SOURCE PASSAGE:
__________
Seasoned recruiters will no doubt agree that when it comes to hiring new candidates they weigh up numerous factors – from the candidate’s skill sets and experience, to evaluating their mindset, thought processes and ability to fit into the corporate culture. Each recruiter will have their own method of assessing potential candidates.
Whether they are looking for a game changer, a disruptor or an innovator, recruiters are starting to find that focusing on typical ‘behaviours’ – the way individuals behave in response to challenges and their relationships with others – is significantly more meaningful than just profiling personality, something which we confirmed when researching the psychological makeup that allows sports individuals and teams to perform at world-class levels.
What emerged from our research was a recurring pattern that demonstrated how focusing on people’s preferred ways of achieving their goals provided a clearer, more holistic overview of their subconscious strengths and weaknesses – an insight that would enable team builders and recruiters to develop stronger, more dynamic and sustainable teams.
Traditionally, little attention was given to the cognitive aspects of sports performance. Coaches and athletes would devote the majority of their time concentrating on the physical components of performance. When an athlete failed, the usual comments that followed would be something like “In great form but simply couldn’t handle the competitive stress on the day”, or “Too tense and not focused enough”. That is changing.
Why business leaders need assessing like athletes
Business performance has many parallels with sport performance. Top athletes and highly successful business leaders today are able to handle difficult situations and perform effectively under pressure. They achieve this by harnessing their mental ability to stay incredibly focused, remain totally committed, work smarter (not just harder), be creative, adaptable and deliver winning performances using both body and mind.
For them, it is about utilising and deploying every possible resource to fulfill their potential. These people don’t just cope with pressure, they adapt and thrive under it. When faced with adverse and potentially stressful situations, they develop the willpower and determination to win through. Interestingly, what these people don’t have is overconfidence. Neither do they believe in luck. It’s simply about the ability to perform well when the stakes couldn’t be higher.
A good example of the parallels between sport and business can be seen with England’s 2003 World Cup winning rugby team. Head coach Sir Clive Woodward strongly believed that his team needed to learn from the professionalism, attention to detail and entrepreneurialism of business, so he set about to achieve that. He developed a team that could operate in an environment where stress levels would be extreme and one where there would be absolutely no excuses.
__________
THE TASKS:
(a) In the passage on assessing business leaders like athletes, who was head coach of England's 2003 World Cup winning rugby team?
(b) Carry the passage on assessing business leaders like athletes forward from its final sentence.
The lines after this point are drawn from a separate source.

DATASET CONTENT:
__________
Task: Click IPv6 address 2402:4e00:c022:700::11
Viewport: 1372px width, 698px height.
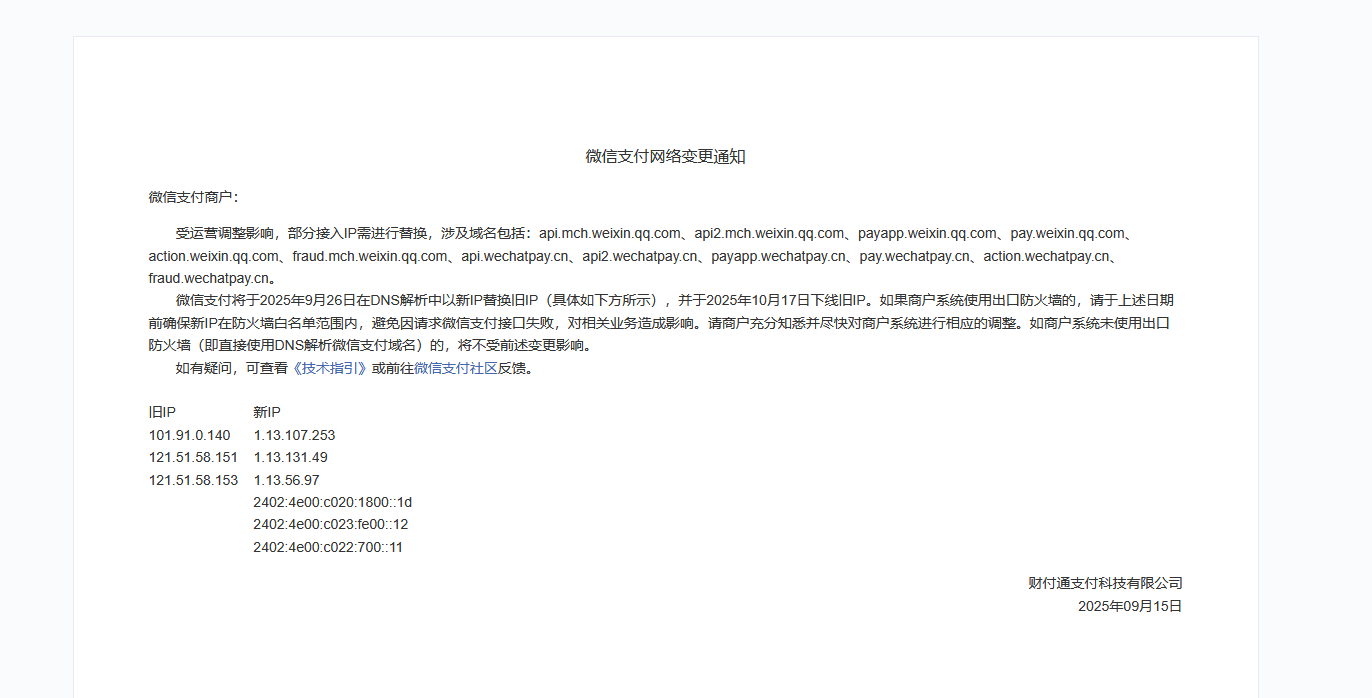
__________
ANSWERS FOR THIS EXERCISE:
(a) Sir Clive Woodward.

(b)
In Sydney’s Telstra Stadium on that rainy Saturday night, 22 November 2003, in front of a capacity crowd of 83,000, both England and Australia had played 80 minutes of hard-fought rugby, but the game was tied at 14-14. Twenty minutes of extra time ensued and into the final minute, the game was still tied at 17-17. England knew that it takes less than half a minute to score, and if they could retain the ball they had a better than 80 per cent chance of winning. They kept the ball through a series of ‘mauls’ then, with just 20 seconds remaining, the team positioned Jonny Wilkinson for a possible drop-kick in front of the posts. Wilkinson’s right boot did the rest, giving England their best sporting moment since the football World Cup of 1966.
Woodward’s tactics had paid off. Even though the stress levels on his team must have been extraordinary, they kept their composure, remained resolutely focused and perfectly executed the plan that they had worked on for so long. As Sir Clive said following England’s historic win, if you make the right selections and you give the team every chance to be successful, it’s up to them to grab it. And his team did just that winning the highest rugby prize of all.
How behavioural testing works with job candidates
So it is in business. Whilst behavioural testing of job candidates is done on an individual basis, its value emerges when creating and developing a team. Which brings us back to working closely with high performing sports individuals to define what behavioural traits are needed within a team to make it function at maximum efficiency.
For a start it requires an in-depth understanding of individual team member’s key preferred ways of interacting and achieving corporate objectives. By understanding how each person prefers to perform and what their common goals are enables the organisation to develop a high performance plan that rapidly reveals any issues that need to be addressed, as well as opportunities to be developed.
At the earliest stage of team development, often at the recruitment stage, cognitive tests may still be applied but it is the use of behaviour profiling tests that provide the team builder or recruiter with the ability to weave an added dimension into the selection process.
A candidate’s CV may clearly demonstrate that they have the appropriate levels of education and the required job skills, but to understand their ability to effectively work in a team requires a different means of assessment.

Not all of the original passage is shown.